En el segundo ejemplo Marlow nos cuenta la historia de Kurtz, el buscador de marfil; incluso nos advierte: "No quiero aburrirlos con lo que a mí personalmente me sucedió". Al final de la novela Kurtz (al igual que Gatsby) es asesinado, pero no es la muerte de Kurtz la que más nos afecta, sino lo que ha aprendido Marlow personalmente de Kurtz y de su muerte. Lo mismo se puede decir de La declinación y caída de Daphne Finn: el foco de la acción está en Daphne, pero el dolor, la pasión y el fracaso los pone su biógrafo. Incluso en "Una rosa para Emily", donde el narrador es un nosotros colectivo, es el impacto implícito de Miss Emily sobre la población el que nosotros compartimos. Como tendemos a identificarnos con aquel a través del cual percibimos la historia, nos conmueve su percepción, incluso si la acción más fuerte de la historia está en otro lugar; a menudo es el mismo acto de observar el que produce la epifanía.

Hay que reconocer que un narrador en primera persona tiene todas las limitaciones de un ser humano, y que no puede por tanto ser omnisciente. Está obligado a informar sólo lo que sabe. E incluso aunque el narrador interprete efectivamente las acciones, haga sentencias o prevea el futuro, siguen siendo opiniones de un ser humano falible; no estamos obligados a aceptarlas, como lo estamos en el caso de las interpretaciones, verdades y predicciones del narrador omnisciente. Si quiere usted que aceptemos el mundo del narrador lo más difícil, la piedra de toque de la narración, consiste en convencernos a los lectores que confiemos y creamos en su narrador. Por lo contrario si su propósito fundamental consiste en que rechacemos las opiniones del narrador y nos formemos unas propias, se trata de un narrador no fiable.

¿A QUIÉN?

La mayoría de relatos están dirigidos a esa convención literaria que llamamos el lector. Cuando abrimos un libro estamos aceptando tácitamente el rol de miembros de un auditorio impreciso de lectores. Si el relato comienza diciendo "Mis padres fueron un borracho y una analfabeta; nací en las ciénagas de turba de Galwall durante la Gran Hambruna de la Papa", no nos alarmamos en absoluto. No nos colocamos al frente de ese desfalleciente irlandés que ha cruzado el Atlántico para hacernos sus confesiones, ni le increpamos ¿Por qué me viene a mí con todo esto?

=======

_Tareas_:
a – Transcribe del texto sobre el narrador y el lector el pasaje que comienza en "La mayoría de" y termina en "con todo esto?".
b – Prolonga el texto sobre el narrador y el lector a partir de su última oración.

_Material proporcionado_:
=======

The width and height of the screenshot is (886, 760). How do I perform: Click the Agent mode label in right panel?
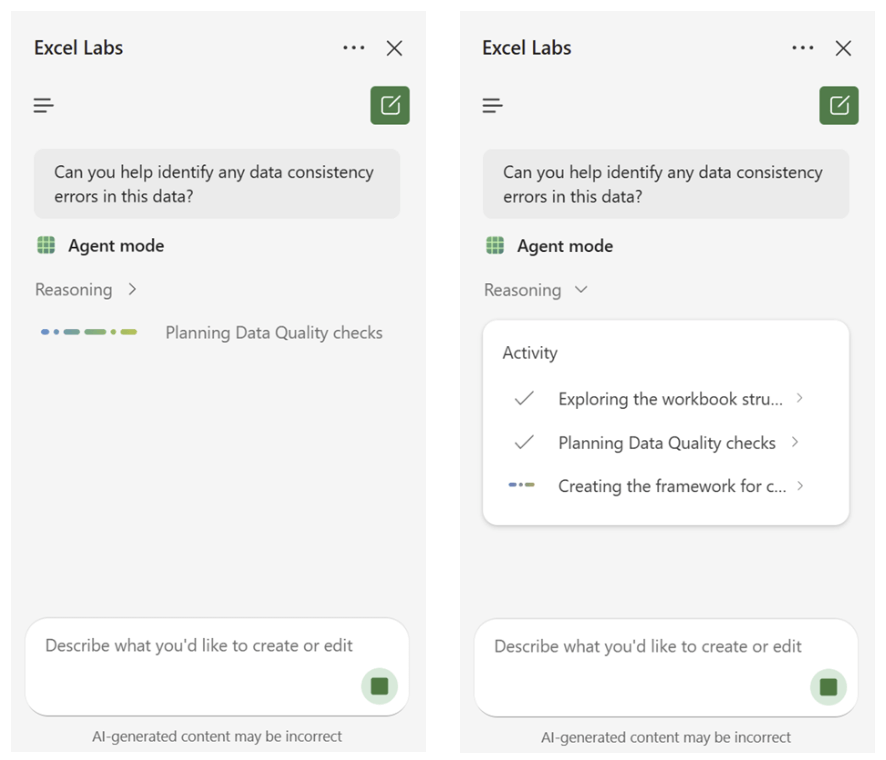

=======

_Tareas resueltas_:
a –
La mayoría de relatos están dirigidos a esa convención literaria que llamamos el lector. Cuando abrimos un libro estamos aceptando tácitamente el rol de miembros de un auditorio impreciso de lectores. Si el relato comienza diciendo "Mis padres fueron un borracho y una analfabeta; nací en las ciénagas de turba de Galwall durante la Gran Hambruna de la Papa", no nos alarmamos en absoluto. No nos colocamos al frente de ese desfalleciente irlandés que ha cruzado el Atlántico para hacernos sus confesiones, ni le increpamos ¿Por qué me viene a mí con todo esto?

b –
Note que el concepto tradicional del lector presume la universalidad del público. La mayor parte de los cuentos no se dirige a determinado sector o periodo de la humanidad, ni permiten diferenciar entre lector y autor; se presupone que quien quiera lea el cuento puede llegar más o menos a la misma idea que su autor tiene del lector. De hecho la mayoría de escritores, aunque no lo reconozcan en el texto ni lo admitan, se dirigen a alguien que podría ser más o menos del mismo nivel de inteligencia que ellos. El autor de una novela romántica gótica se dirige a un lector genérico, pero sabiendo que su público ya está acostumbrado a la repetición de una fórmula, y que espera ciertos hechos: una amante rica, una heroína virtuosa, una casa amenazadora, vestuario colorido. La noción de cuento de New Yorker es ligeramente menos convencional: se podría decir que es lo que el autor nota que los editores notan que es lo que quieren los lectores del New Yorker. Cualquier persona que escribe algo que parece literatura asume el hecho de que sus lectores acostumbran leer, lo cual sólo es cierto para la mitad del género humano. Mi madre, fastidiada con las dificultades de mi estilo, acostumbraba recomendarme que escribiera para las masas, refiriéndose a los lectores del Selecciones que según ella necesitan afecto y distracción. Yo solía considerar su meta demasiado estrecha, hasta que me di cuenta de que mi propia meta, ser universal, era incluso más limitante: miraba a mis lectores como la gente que no leerá jamás el Selecciones.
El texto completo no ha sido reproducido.